Contemplative Pedagogy: Standing Meditations

The class has insisted all semester on keeping to our Thursday meditation schedule. It has been a challenge to think up new meditations.  My role is to conduct a writing class, not a meditation class. The goal is to introduce them to the concept of meditation, and to allow them to experience the feelings and thoughts which meditation induces.  To that end, I have tried to vary their experience by introducing varying ways of meditating.

Physical changes are part of the contemplative experience.  Maintaining silence is in itself a physical change, but we tried a couple of other ways as well.

SWITCH:  Each student picks up his or her gear and chooses a different seat in the classroom. The effects are striking. Besides breaking up cliques or co-dependencies, it mildly shakes up thought processes, and is like a game, providing humor and delight. This practice might become annoying if it were frequent, but can be used when the class is lethargic, or as a variant from time to time. It wouldn’t qualify as a full meditation, but is a class enhancer.

TURN AROUND:  We began our meditation with the lights out and the door closed, sitting, feet on the floor, arms at rest, breathing.  After about two minutes, I asked them to stand up and continue their meditation.  After another two minutes, I asked them to turn around and face outward. At the end of the meditation, I asked them to sit back down and take five deep breaths.

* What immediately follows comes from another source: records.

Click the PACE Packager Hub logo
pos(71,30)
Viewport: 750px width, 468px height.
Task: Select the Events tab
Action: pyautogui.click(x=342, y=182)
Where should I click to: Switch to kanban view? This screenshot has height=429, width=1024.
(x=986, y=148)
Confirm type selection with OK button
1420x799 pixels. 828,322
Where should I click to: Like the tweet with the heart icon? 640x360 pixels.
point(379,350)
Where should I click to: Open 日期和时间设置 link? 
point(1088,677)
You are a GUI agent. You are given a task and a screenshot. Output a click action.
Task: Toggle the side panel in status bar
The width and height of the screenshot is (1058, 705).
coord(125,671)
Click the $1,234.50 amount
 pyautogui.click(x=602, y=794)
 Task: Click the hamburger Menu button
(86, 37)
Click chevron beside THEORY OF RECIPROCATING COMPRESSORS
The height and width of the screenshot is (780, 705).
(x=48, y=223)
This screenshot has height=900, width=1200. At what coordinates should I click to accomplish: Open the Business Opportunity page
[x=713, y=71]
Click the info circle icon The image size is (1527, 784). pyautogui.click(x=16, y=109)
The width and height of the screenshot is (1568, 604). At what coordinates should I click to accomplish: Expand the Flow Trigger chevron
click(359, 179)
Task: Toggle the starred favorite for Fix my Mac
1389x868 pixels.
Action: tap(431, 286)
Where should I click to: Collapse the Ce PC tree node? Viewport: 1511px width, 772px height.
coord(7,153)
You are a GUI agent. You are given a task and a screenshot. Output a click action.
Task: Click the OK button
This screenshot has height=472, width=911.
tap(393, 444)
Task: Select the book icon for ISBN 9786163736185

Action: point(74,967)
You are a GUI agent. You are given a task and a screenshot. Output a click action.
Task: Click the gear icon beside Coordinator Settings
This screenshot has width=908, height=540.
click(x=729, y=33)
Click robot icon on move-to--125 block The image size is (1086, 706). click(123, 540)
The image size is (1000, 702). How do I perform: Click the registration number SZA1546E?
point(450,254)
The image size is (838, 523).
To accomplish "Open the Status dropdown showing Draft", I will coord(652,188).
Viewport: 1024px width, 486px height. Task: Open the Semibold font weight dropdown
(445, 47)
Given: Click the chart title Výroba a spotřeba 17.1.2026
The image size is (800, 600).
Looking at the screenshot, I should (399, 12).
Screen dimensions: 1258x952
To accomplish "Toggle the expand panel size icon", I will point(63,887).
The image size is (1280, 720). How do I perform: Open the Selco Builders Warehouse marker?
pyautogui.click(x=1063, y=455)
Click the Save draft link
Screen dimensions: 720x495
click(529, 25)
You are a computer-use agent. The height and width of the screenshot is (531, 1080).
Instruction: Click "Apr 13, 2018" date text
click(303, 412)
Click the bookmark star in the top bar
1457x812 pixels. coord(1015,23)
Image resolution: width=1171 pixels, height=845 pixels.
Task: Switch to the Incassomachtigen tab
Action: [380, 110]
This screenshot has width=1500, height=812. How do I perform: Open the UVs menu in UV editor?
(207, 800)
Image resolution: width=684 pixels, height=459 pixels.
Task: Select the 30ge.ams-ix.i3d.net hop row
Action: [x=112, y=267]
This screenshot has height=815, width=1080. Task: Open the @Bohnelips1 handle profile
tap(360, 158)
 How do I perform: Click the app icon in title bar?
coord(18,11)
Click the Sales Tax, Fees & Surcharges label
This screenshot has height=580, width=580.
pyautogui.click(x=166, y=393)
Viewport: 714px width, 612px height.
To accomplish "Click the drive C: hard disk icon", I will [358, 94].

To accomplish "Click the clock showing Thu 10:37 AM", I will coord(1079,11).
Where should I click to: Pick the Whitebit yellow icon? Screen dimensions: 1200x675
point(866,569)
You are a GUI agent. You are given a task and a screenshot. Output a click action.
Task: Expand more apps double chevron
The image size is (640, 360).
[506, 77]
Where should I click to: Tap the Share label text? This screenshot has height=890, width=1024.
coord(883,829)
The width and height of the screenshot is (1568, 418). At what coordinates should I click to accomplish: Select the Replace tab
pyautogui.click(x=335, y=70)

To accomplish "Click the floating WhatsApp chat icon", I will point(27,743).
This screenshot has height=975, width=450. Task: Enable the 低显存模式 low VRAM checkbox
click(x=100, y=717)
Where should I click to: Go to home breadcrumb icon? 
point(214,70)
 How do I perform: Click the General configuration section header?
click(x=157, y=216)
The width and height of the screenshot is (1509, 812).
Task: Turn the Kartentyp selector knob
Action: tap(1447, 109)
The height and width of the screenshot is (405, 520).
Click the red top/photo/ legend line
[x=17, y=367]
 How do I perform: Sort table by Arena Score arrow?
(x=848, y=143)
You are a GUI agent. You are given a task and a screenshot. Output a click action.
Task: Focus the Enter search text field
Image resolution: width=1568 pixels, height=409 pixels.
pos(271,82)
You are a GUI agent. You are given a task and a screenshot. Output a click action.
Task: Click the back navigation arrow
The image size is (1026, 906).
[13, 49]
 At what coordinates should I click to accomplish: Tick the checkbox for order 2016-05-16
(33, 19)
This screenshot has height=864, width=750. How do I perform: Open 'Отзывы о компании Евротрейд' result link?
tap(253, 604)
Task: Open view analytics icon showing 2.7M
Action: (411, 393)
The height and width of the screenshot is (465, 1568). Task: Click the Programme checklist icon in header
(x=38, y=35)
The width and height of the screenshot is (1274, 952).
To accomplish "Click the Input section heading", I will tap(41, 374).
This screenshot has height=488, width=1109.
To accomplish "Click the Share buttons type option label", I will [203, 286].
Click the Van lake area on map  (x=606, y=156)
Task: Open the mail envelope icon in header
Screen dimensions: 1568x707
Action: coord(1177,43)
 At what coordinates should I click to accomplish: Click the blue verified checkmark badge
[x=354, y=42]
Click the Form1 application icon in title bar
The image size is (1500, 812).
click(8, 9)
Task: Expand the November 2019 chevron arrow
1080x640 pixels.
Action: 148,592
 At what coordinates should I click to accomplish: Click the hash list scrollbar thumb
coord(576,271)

Their comments on each of the above experiences were few. I attribute this to the reticent personality of this class. (Each class has its own personality and I believe that part of the challenge of a teacher is to tailor the pace and content of a course to each unique class.) I thought it was acceptable that they kept their feelings about the meditations to themselves. They again and again expressed appreciation and enjoyment of our meditations, and that was enough.